The regional climate record analysed here comes from the Quelccaya icecap located in the Cordillera Vilcanota (Peru; 13°56′ S; 70°50′ W, 5670 m.a.s.l. [76,108]; figure 3). This location is highly sensitive to the position of the Intertropical Convergence Zone and the delivery of precipitation from the Amazon Basin. The source of this precipitation is ultimately the tropical Atlantic. The record is also sensitive to sea surface temperature in the eastern Pacific controlled by ENSO. Annual ice layers are preserved in this ice sheet extending back to 1800 years ago and provide a high-resolution (annual) climate record to evaluate climatic volatility. Changing ice accumulation rates serve as a proxy for the amount of highland precipitation, and oxygen isotopic ratios (δ18O) supply a high-resolution ENSO record that reflects both variability in temperature and precipitation. Climatic volatility (δ18O) was lowest in the early part of the record (200–1000 CE) with a trend towards increasing volatility after 1000 CE that culminated between 1600 and 1800 CE. The intervals of greatest volatility in climate (ENSO) were 1000–1100 CE, 1200–1300 CE and 1550–1800 CE (figure 4).

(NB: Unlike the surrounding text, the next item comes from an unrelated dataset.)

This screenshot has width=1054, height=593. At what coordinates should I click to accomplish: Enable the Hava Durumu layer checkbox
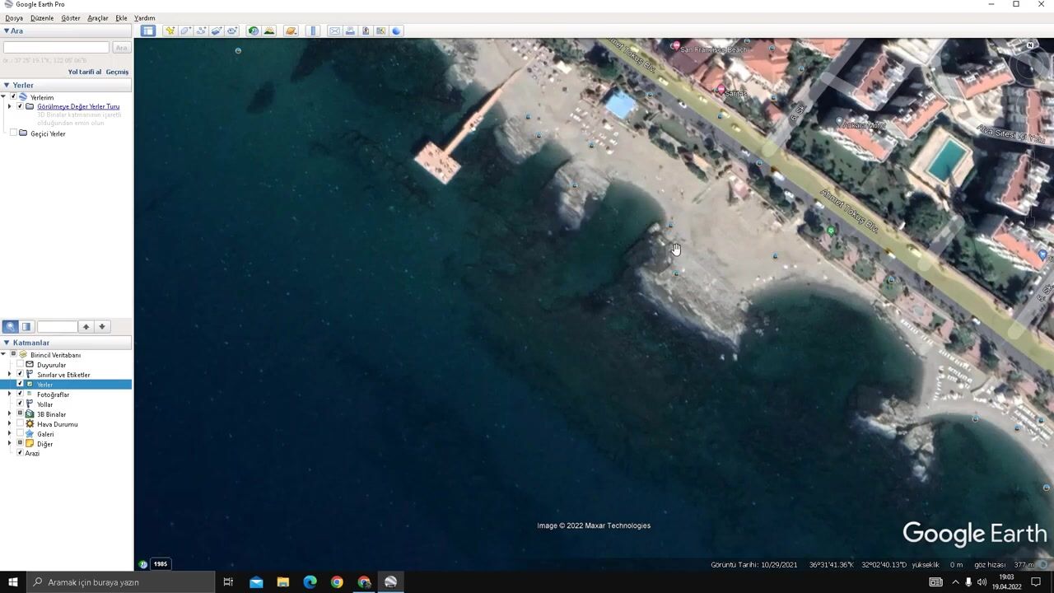pyautogui.click(x=20, y=424)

Figure 3. Map of the Andes region showing geographical approximations of Wari, Tiwanaku and Inka influence. The locations of the Quelccaya icecap and key archaeological sites are also shown. The date ranges in panel (b) are the ages for Inka imperial expansion in the fifteenth and sixteenth centuries CE [109]. (Online version in colour.) Figure 4. (a) Temporal estimates for the formation, consolidation and breakdown of regional polities in the Andean highlands (adapted from [43]; see text for more detail). These are qualitative estimates based on archaeological interpretations of population size and societal complexity. (b) Climate volatility index with statistically significant unstable intervals highlighted in green. (c) Ice accumulation record from the Quelccaya icecap as a highland precipitation record [110]. Drought intervals are shown in brown and wet intervals are highlighted blue. (d) δ18O time series from the Quelccaya icecap as a measure of ENSO variability [110]. This isotope record reflects both temperature and precipitation and reflects overall variability in the climate system. (Online version in colour.)

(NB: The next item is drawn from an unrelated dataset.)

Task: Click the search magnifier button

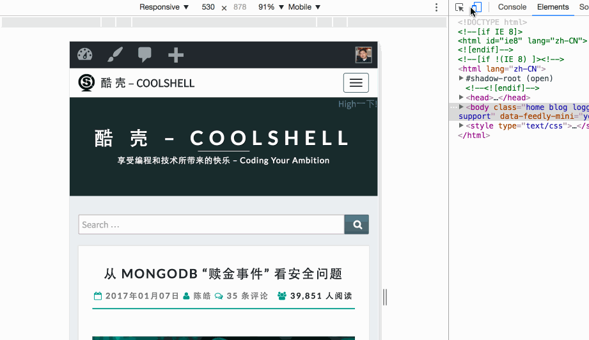Action: pos(357,224)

Wari and Tiwanaku seemingly co-emerged as contemporaneous competing regional polities in the Andes after approximately 600 CE. Wari dominated the central Andes and Tiwanaku held sway over the southern Andes. Both polities influenced, and in some instances, controlled territories well beyond their respective heartlands ([28,110,111]; figure 3). Tiwanaku was a large urban centre positioned on the southern margin of Lake Titicaca at an elevation of 3850 m [112]. The monumental core of this city was moated and comprised several large platform mounds and associated plazas. It is also well known for its elaborately carved stone monoliths [113]. People in the surrounding arid high-elevation environments combined camelid pastoralism with the cultivation of potatoes, quinoa and other domesticated plants, in raised fields along the margin of Lake Titicaca [72,114]. Raised fields and canal systems were fed by streams and springs and reached their maximal extent between 600 and 1000 CE. These field systems had thermal properties that protected crops from frost damage in these high-elevation environments [115].

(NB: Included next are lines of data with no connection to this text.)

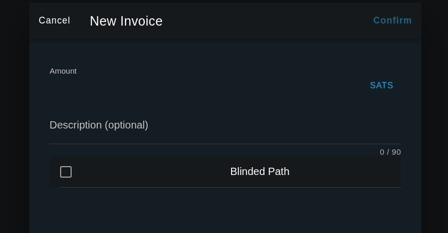The image size is (448, 233).
Task: Click the 0 / 90 character counter
Action: 390,152
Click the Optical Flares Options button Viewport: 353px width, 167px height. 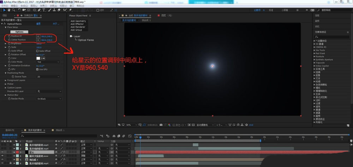(x=19, y=31)
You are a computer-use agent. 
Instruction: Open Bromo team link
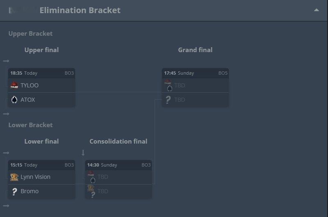pyautogui.click(x=30, y=191)
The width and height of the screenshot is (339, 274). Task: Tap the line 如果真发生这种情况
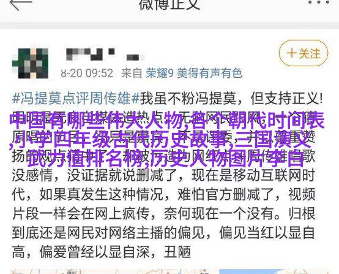pos(163,194)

Wari was centred in the Ayacucho Valley at an elevation of 2770 m. It emerged in parallel with Tiwanaku as a regional polity in the central Andes between 600 and 700 CE [116]. The city was strategically positioned to take advantage of multiple resource zones. Terraces were constructed in the region to expand the range of maize cultivation [116]. The steep slopes of this region were susceptible to erosion and crop loss without terraces. Terracing also provided a sculpted landscape that was more easily irrigated, where springs were available, and the radiant heat from terrace walls created microenvironments that made maize agriculture more viable at these high elevations. Fortified Wari enclosures (enclaves or administrative centres) were established as far north as the La Libertad region of northern Peru (Viracocha Pampa) and as far south as Cuzco (Pikillacta [110,117,118]) and the Moquegua Valley in southern Peru (Cerro Baúl [119]). Wari ceramics are found at smaller sites throughout this same range [116].
The agricultural systems sustaining Wari and Tiwanaku developed during warm and wet conditions in the highlands from 600 to 1000 CE [76]. Under these conditions populations expanded. Climatic conditions were relatively stable through this interval and became volatile from 1000 to 1300 CE. The shift to more volatile climatic conditions, between 1000 and 1100 CE coincided with a shift towards drier conditions in the highlands that peaked approximately 1200 CE and persisted until 1400 CE (based on ice accumulation rates, figure 4). Lake Titicaca dropped more than 12 m after 1100 CE and this drop adversely affected the viability of raised field systems [115,120,121]. A nonlinear mathematical simulation suggests that the core Tiwanaku population decreased from 45 000 to 2000 people [122]. Dry and unstable climatic conditions in the eleventh century CE correspond with archaeological evidence for sociopolitical fragmentation. Monumental construction ceased at both Wari and Tiwanaku at this time [112]. Doorways at several Wari centres were purposely sealed (e.g. Pikillacta [117]) and at least one Tiwanaku elite residence was likely sacked and burned during this interval [123].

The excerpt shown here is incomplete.